- **EXERCISE TASK**
Recast the data from its first line through the line containing "Click the m2", inclusive, as a numbered list, omitting any blank lines.

- **INPUT DATA**
* * *

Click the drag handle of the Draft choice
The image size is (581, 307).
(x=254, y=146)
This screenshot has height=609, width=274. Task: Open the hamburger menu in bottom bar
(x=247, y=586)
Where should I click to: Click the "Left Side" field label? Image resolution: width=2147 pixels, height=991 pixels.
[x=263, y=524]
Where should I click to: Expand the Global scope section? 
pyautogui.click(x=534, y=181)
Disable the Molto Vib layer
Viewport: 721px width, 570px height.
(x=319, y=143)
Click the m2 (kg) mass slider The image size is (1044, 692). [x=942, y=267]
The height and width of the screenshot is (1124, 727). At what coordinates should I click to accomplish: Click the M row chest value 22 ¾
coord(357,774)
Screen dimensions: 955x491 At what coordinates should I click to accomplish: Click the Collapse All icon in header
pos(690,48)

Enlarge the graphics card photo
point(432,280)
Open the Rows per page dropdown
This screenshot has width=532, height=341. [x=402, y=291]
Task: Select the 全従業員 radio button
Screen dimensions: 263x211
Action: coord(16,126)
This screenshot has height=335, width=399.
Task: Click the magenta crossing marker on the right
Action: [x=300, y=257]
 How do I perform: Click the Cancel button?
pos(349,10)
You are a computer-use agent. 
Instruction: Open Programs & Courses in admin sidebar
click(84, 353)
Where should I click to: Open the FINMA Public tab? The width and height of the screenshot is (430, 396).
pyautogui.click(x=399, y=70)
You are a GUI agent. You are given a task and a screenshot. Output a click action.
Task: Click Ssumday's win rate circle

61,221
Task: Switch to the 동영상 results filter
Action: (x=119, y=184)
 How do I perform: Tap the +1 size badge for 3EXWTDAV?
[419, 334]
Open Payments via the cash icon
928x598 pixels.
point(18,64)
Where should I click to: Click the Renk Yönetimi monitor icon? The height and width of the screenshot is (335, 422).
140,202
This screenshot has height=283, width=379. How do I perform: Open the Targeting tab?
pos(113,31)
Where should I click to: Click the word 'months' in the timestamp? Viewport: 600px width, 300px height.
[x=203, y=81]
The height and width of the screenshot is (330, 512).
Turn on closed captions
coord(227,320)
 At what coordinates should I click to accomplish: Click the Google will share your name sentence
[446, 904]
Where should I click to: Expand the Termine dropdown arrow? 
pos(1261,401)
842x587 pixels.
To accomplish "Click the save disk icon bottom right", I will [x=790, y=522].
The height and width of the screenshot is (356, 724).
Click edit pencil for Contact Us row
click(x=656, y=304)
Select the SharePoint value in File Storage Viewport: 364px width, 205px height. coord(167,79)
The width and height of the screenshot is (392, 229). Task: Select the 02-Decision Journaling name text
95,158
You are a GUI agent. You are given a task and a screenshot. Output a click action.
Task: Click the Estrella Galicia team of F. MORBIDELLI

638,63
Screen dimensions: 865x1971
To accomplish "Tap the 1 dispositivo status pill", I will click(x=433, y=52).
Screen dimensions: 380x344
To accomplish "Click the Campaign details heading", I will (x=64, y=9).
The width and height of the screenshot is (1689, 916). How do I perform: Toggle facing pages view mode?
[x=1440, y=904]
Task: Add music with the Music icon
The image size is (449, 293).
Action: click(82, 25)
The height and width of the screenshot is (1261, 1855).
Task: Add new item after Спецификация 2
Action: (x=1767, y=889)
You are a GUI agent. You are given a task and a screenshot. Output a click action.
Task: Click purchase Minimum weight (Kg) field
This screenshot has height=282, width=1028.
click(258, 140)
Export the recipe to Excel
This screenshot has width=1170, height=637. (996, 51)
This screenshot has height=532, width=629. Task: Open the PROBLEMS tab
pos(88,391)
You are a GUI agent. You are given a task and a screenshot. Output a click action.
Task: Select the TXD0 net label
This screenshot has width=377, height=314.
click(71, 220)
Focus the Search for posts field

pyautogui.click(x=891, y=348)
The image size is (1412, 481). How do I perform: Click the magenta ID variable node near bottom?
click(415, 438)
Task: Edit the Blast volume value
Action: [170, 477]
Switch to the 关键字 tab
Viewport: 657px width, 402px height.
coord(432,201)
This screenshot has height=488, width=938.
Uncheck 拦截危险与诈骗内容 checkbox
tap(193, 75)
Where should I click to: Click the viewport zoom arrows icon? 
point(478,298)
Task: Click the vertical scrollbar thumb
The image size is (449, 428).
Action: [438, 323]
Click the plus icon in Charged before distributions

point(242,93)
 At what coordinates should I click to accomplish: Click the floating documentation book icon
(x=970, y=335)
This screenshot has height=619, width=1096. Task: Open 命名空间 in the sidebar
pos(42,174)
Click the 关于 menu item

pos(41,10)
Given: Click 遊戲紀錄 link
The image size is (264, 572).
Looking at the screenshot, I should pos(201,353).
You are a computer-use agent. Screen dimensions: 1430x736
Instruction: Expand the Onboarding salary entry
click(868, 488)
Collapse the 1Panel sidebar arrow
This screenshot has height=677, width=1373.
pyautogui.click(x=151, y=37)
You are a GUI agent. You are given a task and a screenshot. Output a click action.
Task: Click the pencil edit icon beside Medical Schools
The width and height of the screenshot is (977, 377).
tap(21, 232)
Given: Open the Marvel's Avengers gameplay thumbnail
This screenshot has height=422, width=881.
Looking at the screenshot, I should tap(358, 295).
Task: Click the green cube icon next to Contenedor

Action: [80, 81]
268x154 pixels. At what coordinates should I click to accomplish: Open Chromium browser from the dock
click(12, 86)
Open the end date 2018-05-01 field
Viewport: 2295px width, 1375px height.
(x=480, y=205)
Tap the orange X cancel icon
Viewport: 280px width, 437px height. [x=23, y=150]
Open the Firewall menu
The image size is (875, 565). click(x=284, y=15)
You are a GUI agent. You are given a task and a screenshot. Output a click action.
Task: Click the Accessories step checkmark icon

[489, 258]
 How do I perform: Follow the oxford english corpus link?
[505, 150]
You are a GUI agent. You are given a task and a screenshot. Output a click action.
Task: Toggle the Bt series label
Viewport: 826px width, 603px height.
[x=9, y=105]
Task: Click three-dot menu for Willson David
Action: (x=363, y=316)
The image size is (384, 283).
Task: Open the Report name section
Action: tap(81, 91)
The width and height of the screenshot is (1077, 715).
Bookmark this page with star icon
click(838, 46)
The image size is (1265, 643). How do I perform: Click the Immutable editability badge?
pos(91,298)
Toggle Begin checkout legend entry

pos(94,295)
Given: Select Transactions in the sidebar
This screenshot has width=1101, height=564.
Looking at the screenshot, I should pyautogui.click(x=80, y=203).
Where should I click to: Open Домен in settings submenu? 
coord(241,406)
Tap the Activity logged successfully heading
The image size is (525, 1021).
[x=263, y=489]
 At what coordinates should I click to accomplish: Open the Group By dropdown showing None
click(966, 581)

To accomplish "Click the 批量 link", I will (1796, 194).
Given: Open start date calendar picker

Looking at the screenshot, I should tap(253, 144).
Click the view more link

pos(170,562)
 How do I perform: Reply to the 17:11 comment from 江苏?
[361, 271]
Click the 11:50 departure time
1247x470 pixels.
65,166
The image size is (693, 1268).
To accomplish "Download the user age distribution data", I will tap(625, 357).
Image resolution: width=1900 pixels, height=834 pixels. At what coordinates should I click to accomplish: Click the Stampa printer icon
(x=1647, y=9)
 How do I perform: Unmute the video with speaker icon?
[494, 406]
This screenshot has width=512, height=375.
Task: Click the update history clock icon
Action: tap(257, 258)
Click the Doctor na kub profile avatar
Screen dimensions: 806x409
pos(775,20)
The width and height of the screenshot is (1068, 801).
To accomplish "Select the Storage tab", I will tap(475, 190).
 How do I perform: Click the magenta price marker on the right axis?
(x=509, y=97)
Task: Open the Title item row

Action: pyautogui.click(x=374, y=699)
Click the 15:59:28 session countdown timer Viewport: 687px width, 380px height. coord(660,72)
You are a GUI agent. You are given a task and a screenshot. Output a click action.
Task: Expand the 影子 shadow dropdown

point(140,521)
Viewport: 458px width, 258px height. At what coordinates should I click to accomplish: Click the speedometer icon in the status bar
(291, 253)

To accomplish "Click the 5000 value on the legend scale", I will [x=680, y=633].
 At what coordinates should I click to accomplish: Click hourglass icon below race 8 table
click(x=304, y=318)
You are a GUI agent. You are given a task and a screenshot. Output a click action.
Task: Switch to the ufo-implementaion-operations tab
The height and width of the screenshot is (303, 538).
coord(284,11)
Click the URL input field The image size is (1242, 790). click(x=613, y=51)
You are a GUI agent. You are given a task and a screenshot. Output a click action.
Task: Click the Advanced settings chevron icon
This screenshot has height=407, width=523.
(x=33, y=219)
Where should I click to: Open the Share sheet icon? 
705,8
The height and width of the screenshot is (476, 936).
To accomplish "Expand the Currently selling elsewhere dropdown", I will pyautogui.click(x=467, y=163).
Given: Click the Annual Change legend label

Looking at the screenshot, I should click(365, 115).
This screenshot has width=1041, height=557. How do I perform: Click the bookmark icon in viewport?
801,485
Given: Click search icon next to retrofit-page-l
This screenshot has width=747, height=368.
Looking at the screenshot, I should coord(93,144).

* * *

- **OUTPUT**
1. Click the drag handle of the Draft choice
2. The image size is (581, 307).
3. (x=254, y=146)
4. This screenshot has height=609, width=274. Task: Open the hamburger menu in bottom bar
5. (x=247, y=586)
6. Where should I click to: Click the "Left Side" field label? Image resolution: width=2147 pixels, height=991 pixels.
7. [x=263, y=524]
8. Where should I click to: Expand the Global scope section? 
9. pyautogui.click(x=534, y=181)
10. Disable the Molto Vib layer
11. Viewport: 721px width, 570px height.
12. (x=319, y=143)
13. Click the m2 (kg) mass slider The image size is (1044, 692). [x=942, y=267]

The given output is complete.